I saw two related threads over the past few days about computers in education.
Walter retweeted one which called the Rasperry Pi a failure as it didn’t achieve its original mission.
Clickbait title time: The Raspberry Pi failed (a thread).
— Andy Toone (@LockFarm) September 17, 2021
The original mission statement of the Pi was to be a modern BBC computer - a cheap educational resource that could be scattered throughout schools for kids to learn on.
By that lofty aim, it's failed...
The other tried to explain why the OLPC was such a flop.
Emmet Connolly retweeted the latter with the great comment about the success of 1980s home computers and the importance of context.
Great thread. My feed this weekend was full of people from UK and Ireland crediting Sinclair and the ZX Spectrum for igniting a lifelong passion for tech 40 years ago. So why did Negroponte and OLPC fail to do so for kids in developing countries decades later? Context matters. https://t.co/8wvJTxuqQQ
— Emmet Connolly (@thoughtwax) September 18, 2021
“Context” made me realise that some very obvious aspects of the 80s home computer boom are missed when people think they can re-create it now.
- The UK had only three core TV stations in 1982. Ireland only had one
- Your choice as a kid indoors was to read a book or look at the test card until after 4pm in Ireland
- A home computer coming into that could only succeed. The competition for attention was non existent
- Manic Miner
- Jet Pac
- Those two are serious points. 80% of my time was spent playing games. I’d say 100% of most people’s time was spent playing games
- The 20% is the bit we’re all talking about with the death of Clive Sinclair. That’s when we typed programs in from magazines or wrote little Basic programs. Or in my case learned Z80 machine code.
- Moving a block around a screen in code was genuinely incredibly exciting in 1983
- By 1986 home computers were dead, replaced by consoles. i.e. Gaming again
On OLPC, my years of reading Wired told me that it had very little chance, given who was fronting it.
But looking at the Raspberry Pi (and somewhat the OLPC) and modern kids:
- They have hundreds of satellite TV channels, even in the poorest countries
- Depending on the country they have Internet access to some degree
- There are incredibly powerful games everywhere even if you are still on a PS3 or Nintendo DS
- There are incredibly powerful games on their phones
- TikTok, YouTube, Snapchat
- There are computers everywhere. They run Windows, OSX or ChromeOS.
Now try and excite a classroom full of those kids about moving a cat around a screen with Scratch or blinking an LED.

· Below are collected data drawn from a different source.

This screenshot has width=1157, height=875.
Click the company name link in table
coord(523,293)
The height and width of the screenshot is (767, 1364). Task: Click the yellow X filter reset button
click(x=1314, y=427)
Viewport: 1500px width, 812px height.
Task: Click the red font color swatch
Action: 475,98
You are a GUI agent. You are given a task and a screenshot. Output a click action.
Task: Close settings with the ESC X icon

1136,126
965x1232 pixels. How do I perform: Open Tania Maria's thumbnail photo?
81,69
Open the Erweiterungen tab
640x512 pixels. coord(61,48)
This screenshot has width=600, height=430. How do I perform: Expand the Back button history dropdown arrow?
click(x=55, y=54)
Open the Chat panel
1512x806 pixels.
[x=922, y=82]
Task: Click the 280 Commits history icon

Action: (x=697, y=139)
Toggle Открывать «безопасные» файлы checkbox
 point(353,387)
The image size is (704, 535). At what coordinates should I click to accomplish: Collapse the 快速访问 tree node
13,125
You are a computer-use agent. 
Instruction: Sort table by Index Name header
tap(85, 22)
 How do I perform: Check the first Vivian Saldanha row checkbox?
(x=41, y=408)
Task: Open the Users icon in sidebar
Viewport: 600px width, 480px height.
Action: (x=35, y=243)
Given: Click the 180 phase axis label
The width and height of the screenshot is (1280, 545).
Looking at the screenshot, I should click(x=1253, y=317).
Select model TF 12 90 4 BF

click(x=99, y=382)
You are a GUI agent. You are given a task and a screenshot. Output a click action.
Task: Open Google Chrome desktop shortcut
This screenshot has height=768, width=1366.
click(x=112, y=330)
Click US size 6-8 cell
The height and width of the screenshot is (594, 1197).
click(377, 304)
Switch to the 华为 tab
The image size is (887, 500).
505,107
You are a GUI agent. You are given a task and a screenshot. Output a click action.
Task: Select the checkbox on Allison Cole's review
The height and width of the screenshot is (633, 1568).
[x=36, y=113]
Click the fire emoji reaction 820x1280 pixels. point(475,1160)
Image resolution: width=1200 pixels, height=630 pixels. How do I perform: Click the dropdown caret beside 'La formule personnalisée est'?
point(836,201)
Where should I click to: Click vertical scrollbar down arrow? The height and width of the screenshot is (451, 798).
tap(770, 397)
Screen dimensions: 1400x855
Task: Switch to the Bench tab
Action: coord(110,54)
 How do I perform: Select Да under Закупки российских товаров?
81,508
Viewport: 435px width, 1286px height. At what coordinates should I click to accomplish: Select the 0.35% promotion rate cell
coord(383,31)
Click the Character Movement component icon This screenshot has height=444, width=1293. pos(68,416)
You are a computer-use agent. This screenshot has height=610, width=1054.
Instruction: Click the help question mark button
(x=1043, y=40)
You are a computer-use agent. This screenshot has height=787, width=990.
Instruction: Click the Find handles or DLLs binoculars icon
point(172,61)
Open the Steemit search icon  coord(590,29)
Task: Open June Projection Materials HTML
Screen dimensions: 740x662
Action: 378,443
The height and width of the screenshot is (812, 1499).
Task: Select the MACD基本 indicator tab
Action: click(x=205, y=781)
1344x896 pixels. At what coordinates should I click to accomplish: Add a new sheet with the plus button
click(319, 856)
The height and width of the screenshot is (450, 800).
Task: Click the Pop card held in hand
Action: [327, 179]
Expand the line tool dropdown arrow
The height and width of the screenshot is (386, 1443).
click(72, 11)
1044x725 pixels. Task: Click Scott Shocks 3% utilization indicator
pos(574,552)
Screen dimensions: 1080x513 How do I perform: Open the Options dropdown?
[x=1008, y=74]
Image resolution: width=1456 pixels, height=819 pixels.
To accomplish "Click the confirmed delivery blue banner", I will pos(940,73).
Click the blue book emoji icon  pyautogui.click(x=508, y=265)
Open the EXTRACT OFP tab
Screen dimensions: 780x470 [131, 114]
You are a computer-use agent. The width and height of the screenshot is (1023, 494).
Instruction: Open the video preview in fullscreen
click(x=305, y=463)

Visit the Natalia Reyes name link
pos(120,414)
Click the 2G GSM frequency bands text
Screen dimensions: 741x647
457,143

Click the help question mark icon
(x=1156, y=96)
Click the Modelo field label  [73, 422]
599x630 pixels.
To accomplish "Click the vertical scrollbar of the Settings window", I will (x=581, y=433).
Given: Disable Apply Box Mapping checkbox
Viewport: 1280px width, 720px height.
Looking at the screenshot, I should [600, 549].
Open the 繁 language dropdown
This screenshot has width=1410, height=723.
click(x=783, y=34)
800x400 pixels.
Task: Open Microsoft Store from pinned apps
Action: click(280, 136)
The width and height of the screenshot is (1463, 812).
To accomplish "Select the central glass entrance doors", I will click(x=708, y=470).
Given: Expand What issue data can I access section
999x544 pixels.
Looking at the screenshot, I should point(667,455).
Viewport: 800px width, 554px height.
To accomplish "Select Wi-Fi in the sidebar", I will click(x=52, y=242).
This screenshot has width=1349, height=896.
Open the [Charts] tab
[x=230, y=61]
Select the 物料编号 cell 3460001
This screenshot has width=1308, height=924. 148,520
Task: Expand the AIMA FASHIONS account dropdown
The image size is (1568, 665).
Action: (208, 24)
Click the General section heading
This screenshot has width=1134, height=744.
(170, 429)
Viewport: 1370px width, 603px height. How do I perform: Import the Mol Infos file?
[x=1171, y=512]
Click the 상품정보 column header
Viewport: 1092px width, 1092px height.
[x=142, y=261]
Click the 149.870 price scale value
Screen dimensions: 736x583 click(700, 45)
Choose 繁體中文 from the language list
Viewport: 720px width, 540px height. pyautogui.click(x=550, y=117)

Here’s the thing. The same kids who got excited by computers and tech in 1982 will get excited by blinkenlighten in 2021. Some of them will use Pis. Probably at home or in a CoderDojo or similar. They will self-select. “Education” doesn’t have to mean “school”.
When I did a semester of teaching kids how to use Google App Inventor in my kids' school in 2011, I saw this first hand. Some couldn’t wait to built apps and run them on a phone. Others couldn’t wait for the bell to ring to get out. I also saw the huge difference between kids who clearly had computers at home and those who didn’t. Whilst the nerd in me would love a Pi or a phone with a keyboard to solve that latter problem, it involves a lot more, and is mostly people, poverty and society related.